Limit resource in docker compose and worker in model
📚 The doc issue
I knew that the number of workers for my model should be smaller than the physical cores (in CPU mode). However, when I limit the resources in my Docker container using the following configuration:
deploy:
resources:
limits:
cpus: '1'
memory: 20G
I set the CPU cores limit to 1, but my model is running with workers = 16. How is this possible? When I go into the container and run:
>>> os.cpu_count()
>>> 16
I see that it returns 16. I'm not sure if this is okay for my model, and I'm concerned whether it will have a negative impact on inference when I scale it.

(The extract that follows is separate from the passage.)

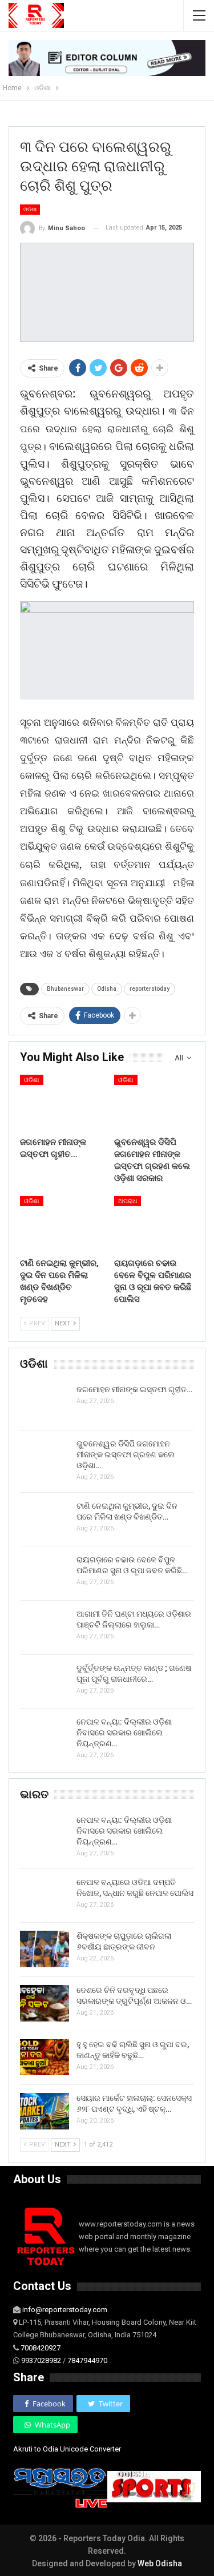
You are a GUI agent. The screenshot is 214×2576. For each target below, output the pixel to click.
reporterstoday (149, 989)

Suggest a potential alternative/fix
No response
Hi @ToanLyHoa , The way to limit workers in TorchServe is using initial_workers=1 or setting minWorkers=1 . If applying kubernetes limits is not having an effect, that would be a good question for kubernetes I guess.
Hi @agunapal, thanks for your answer. I meant that I am applying the following limits in Kubernetes:
resources:
limits:
cpu: '1'
However, my model is running with workers = 16. Will the performance differ between these two scenarios:
torchserve workers=16 with kubernetes cpu=16 torchserve workers=16 with kubernetes cpu=1
I'm concerned about whether setting kubernetes cpu=1 will negatively impact the inference performance compared to having kubernetes cpu=16.